CHECK YOUR UNDERSTANDING:
**a)** According to the winter exercise article, how much water do you need per day?
**b)** Reproduce a passage from the winter exercise article word for word, starting at the words "- Take lessons" and ending after the words "water per day.".

Jack Frost will definitely be nipping at our noses this weekend, as cold and snowy weather returns to the Rocky Mountains. Did you know that working out in the frosty air actually burns more calories than doing so in warm weather? This is because your body has to work harder to maintain its normal temperature. So it’s time to take the treadmill outside and winterize your exercise!
The better prepared you are at the outset, the more you will enjoy your outing. Simple maneuvers like buying your lift ticket and renting your gear ahead of time will save you from the hassle of waiting in line in the cold. But being prepared is not just about avoiding long lines – it’s about staying safe.
Winterize your safety
- Start by fueling your body with high carb foods such as pasta, rice, bread and potatoes. These will not only provide the energy you’ll need on the slopes and trails, but because of thermogenesis, they will also help raise your body temperature despite sub-freezing temperatures.
- Your first day out should be light in intensity to allow your body to adjust to the knee, core and hip movements unique to skiing and snowshoeing. Listen to your body and know when to call it quits. Injuries tend to occur later in the day when the body’s fatigued.
- Recognize the symptoms of altitude sickness: nausea, dizziness, fatigue, drowsiness, and lethargy. If you feel these symptoms, you should stop, rest, and breathe. Take in a simple sugar such as a piece of candy or a fruit drink, and then travel as soon as possible to a lower elevation.
- Watch the weather forecast for temperature and wind chill. Return indoors before it gets dark or the weather turns hazardous.
- Wear your sunglasses and sunscreen even on cloudy days, and dress in layers.
- Take lessons from a professional to learn the correct techniques and appropriate equipment.
- Always do a warm-up and cool-down and do easy trails first.
- Ski the buddy way. Head up the slopes with a friend or make sure somebody knows where you are.
- Ski and board under control and not so fast that you cannot stop suddenly.
- Keep enough distance between you and other people on the trails. Stop look and listen, where you can be seen, especially at intersections. The downhill skier, boarder or snowshoer has the right of way. Watch for natural obstacles such as trees. Avoid using your iPod or MP3 player – you need to stay aware and focused on the trail.
- Don’t venture onto closed trails and backcountry areas, and obey all signs and warnings.
- Make frequent stops for water and snacks along the way. You need 2 quarts of water per day.
- Know the signs of hypothermia: Shivering, slowed speech, memory lapse, stumbling, drowsiness, and exhaustion. Immediately get out of all wet clothes and into a warm, dry area, and put on dry clothes. Drink hot tea or broth and sit by a warm fire or other heat source.
- Be familiar with the signs of frostbite: In mild cases, skin turns red and stings. In moderate and severe cases, skin turns grey, mottled white or waxy white. Intense stinging or complete loss of sensation occurs. Treat frostbite by restoring body temperature as quickly as possible by immersing in a water bath of less that 110 degrees and serving warm drinks. Do not rub the affected area; if clothes are stuck to the area, do not pull to remove. Dry the area off and cover it until it thaws and medical help arrives.

DATASET:
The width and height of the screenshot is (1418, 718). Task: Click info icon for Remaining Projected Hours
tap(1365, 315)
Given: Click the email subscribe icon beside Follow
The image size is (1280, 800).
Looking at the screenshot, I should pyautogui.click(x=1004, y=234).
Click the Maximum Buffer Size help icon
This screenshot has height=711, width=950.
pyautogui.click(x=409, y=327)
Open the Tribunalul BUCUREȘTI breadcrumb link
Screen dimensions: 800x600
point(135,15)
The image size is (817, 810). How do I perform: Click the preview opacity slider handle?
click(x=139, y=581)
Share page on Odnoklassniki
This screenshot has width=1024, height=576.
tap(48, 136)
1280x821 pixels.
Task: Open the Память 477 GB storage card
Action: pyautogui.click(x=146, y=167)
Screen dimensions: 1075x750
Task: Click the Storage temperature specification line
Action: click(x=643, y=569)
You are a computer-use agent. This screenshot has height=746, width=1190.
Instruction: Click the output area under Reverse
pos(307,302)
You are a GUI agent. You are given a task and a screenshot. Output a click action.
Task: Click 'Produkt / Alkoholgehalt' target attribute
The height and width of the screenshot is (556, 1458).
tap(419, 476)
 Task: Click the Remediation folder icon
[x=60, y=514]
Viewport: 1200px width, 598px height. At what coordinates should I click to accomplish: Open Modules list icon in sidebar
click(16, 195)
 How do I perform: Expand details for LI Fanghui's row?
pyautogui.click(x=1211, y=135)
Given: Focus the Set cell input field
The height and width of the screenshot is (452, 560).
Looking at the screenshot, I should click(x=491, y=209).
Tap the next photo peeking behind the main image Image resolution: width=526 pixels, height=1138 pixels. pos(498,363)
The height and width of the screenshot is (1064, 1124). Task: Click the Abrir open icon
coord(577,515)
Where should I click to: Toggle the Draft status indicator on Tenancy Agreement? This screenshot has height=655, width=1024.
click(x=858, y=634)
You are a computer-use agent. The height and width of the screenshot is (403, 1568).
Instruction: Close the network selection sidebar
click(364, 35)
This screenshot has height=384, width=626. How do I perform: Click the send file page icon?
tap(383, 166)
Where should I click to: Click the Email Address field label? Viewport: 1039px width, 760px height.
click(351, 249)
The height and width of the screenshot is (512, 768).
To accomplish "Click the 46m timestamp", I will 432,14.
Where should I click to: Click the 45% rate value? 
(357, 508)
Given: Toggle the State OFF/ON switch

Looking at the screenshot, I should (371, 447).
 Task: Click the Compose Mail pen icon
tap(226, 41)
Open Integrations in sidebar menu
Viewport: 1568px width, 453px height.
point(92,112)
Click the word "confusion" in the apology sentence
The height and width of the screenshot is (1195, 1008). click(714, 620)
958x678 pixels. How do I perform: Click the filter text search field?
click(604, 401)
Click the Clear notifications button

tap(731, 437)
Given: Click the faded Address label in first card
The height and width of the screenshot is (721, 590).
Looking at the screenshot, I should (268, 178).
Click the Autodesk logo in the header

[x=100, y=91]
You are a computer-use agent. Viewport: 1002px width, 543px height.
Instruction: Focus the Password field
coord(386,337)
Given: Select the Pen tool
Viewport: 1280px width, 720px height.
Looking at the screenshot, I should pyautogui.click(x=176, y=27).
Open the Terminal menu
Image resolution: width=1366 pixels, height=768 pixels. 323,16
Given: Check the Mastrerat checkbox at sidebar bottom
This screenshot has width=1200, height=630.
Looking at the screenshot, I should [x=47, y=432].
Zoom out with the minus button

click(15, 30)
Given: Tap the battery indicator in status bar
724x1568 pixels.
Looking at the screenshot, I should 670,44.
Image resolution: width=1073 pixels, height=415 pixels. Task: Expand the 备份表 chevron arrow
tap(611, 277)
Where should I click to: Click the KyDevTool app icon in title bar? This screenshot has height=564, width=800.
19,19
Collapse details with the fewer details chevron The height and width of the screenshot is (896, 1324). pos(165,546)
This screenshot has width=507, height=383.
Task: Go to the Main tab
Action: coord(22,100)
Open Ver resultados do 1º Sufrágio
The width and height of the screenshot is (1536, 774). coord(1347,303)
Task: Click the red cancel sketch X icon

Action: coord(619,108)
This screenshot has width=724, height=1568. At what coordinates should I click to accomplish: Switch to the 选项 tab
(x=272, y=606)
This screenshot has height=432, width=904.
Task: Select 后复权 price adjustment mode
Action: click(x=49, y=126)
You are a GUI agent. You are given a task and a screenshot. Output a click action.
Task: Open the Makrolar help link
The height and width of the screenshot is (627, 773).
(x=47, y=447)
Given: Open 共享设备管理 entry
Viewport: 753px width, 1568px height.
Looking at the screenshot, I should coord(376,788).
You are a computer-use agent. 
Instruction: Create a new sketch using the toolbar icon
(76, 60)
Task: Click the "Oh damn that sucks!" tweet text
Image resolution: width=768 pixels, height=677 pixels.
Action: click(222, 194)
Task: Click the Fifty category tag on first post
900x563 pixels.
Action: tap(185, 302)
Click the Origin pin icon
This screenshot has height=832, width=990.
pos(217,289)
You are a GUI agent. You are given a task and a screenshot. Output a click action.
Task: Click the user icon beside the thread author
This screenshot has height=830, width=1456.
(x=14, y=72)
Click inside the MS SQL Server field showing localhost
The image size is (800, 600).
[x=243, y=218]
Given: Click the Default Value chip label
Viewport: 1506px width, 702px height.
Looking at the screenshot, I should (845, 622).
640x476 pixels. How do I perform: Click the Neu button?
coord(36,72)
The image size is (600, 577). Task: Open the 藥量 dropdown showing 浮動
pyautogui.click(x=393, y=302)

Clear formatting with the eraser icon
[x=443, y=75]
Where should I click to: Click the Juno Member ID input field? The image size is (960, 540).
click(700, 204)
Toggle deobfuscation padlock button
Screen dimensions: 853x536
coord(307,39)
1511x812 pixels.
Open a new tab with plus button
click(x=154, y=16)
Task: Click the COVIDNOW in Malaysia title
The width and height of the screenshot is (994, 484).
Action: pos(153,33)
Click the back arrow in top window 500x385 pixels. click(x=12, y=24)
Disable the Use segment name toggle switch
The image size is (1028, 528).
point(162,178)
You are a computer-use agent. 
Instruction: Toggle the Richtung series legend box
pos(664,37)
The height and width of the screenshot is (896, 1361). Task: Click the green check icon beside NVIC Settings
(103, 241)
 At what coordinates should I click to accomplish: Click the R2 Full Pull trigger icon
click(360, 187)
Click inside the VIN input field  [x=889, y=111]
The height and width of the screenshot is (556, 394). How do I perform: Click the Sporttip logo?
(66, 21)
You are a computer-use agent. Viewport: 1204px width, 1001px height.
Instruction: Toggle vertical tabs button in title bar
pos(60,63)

TASK SOLUTIONS:
**a)** 2 quarts

**b)**
- Take lessons from a professional to learn the correct techniques and appropriate equipment.
- Always do a warm-up and cool-down and do easy trails first.
- Ski the buddy way. Head up the slopes with a friend or make sure somebody knows where you are.
- Ski and board under control and not so fast that you cannot stop suddenly.
- Keep enough distance between you and other people on the trails. Stop look and listen, where you can be seen, especially at intersections. The downhill skier, boarder or snowshoer has the right of way. Watch for natural obstacles such as trees. Avoid using your iPod or MP3 player – you need to stay aware and focused on the trail.
- Don’t venture onto closed trails and backcountry areas, and obey all signs and warnings.
- Make frequent stops for water and snacks along the way. You need 2 quarts of water per day.